模型:

facebook/tart-full-flan-t5-xl

英文

带指示的任务感知检索

官方存储库: github.com/facebookresearch/tart

模型描述

facebook/tart-full-flan-t5-xl 是一个通过指示微调训练的多任务交叉编码器模型,训练了约40个检索任务,其初始化模型为 google/flan-t5-xl

TART-full是一个15亿个交叉编码器,可以根据查询和自然语言指示(例如,寻找回答这个问题的维基百科段落。)重新排序顶部文档。广泛使用的 BEIR LOTTE 和我们的新评估 X^2-Retrieval 的实验结果显示,TART-full通过利用自然语言指示优于先前的最先进方法。

关于建模和训练的更多细节可以在我们的论文 Task-aware Retrieval with Instructions 中找到。

安装方式

git clone https://github.com/facebookresearch/tart
pip install -r requirements.txt
cd tart/TART

如何使用?

可以通过我们定制的EncT5模型加载TART-full。

from src.modeling_enc_t5 import EncT5ForSequenceClassification
from src.tokenization_enc_t5 import EncT5Tokenizer
import torch
import torch.nn.functional as F
import numpy as np

# load TART full and tokenizer
model = EncT5ForSequenceClassification.from_pretrained("facebook/tart-full-flan-t5-xl")
tokenizer =  EncT5Tokenizer.from_pretrained("facebook/tart-full-flan-t5-xl")
model.eval()

q = "What is the population of Tokyo?"
in_answer = "retrieve a passage that answers this question from Wikipedia"
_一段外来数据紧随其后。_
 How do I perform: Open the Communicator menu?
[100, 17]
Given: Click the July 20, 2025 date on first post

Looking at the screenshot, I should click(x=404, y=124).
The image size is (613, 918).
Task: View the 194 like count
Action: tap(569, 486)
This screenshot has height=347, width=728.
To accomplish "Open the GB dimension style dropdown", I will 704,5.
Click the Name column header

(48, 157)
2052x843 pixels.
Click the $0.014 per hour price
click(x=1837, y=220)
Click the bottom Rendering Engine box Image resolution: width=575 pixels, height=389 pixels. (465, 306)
p_1 = "The population of Japan's capital, Tokyo, dropped by about 48,600 people to just under 14 million at the start of 2022, the first decline since 1996, the metropolitan government reported Monday."
p_2 = "Tokyo, officially the Tokyo Metropolis (東京都, Tōkyō-to), is the capital and largest city of Japan."

# 1. TART-full can identify more relevant paragraph. 
features = tokenizer(['{0} [SEP] {1}'.format(in_answer, q), '{0} [SEP] {1}'.format(in_answer, q)], [p_1, p_2], padding=True, truncation=True, return_tensors="pt")
with torch.no_grad():
    scores = model(**features).logits
    normalized_scores = [float(score[1]) for score in F.softmax(scores, dim=1)]

print([p_1, p_2][np.argmax(normalized_scores)]) # "The population of Japan's capital, Tokyo, dropped by about 48,600 people to just under 14 million ... "

# 2. TART-full can identify the document that is more relevant AND follows instructions.
in_sim = "You need to find duplicated questions in Wiki forum. Could you find a question that is similar to this question"
q_1 = "How many people live in Tokyo?"
features = tokenizer(['{0} [SEP] {1}'.format(in_sim, q), '{0} [SEP] {1}'.format(in_sim, q)], [p_1, q_1], padding=True, truncation=True, return_tensors="pt")
with torch.no_grad():
    scores = model(**features).logits
    normalized_scores = [float(score[1]) for score in F.softmax(scores, dim=1)]

print([p_1, q_1][np.argmax(normalized_scores)]) #  "How many people live in Tokyo?"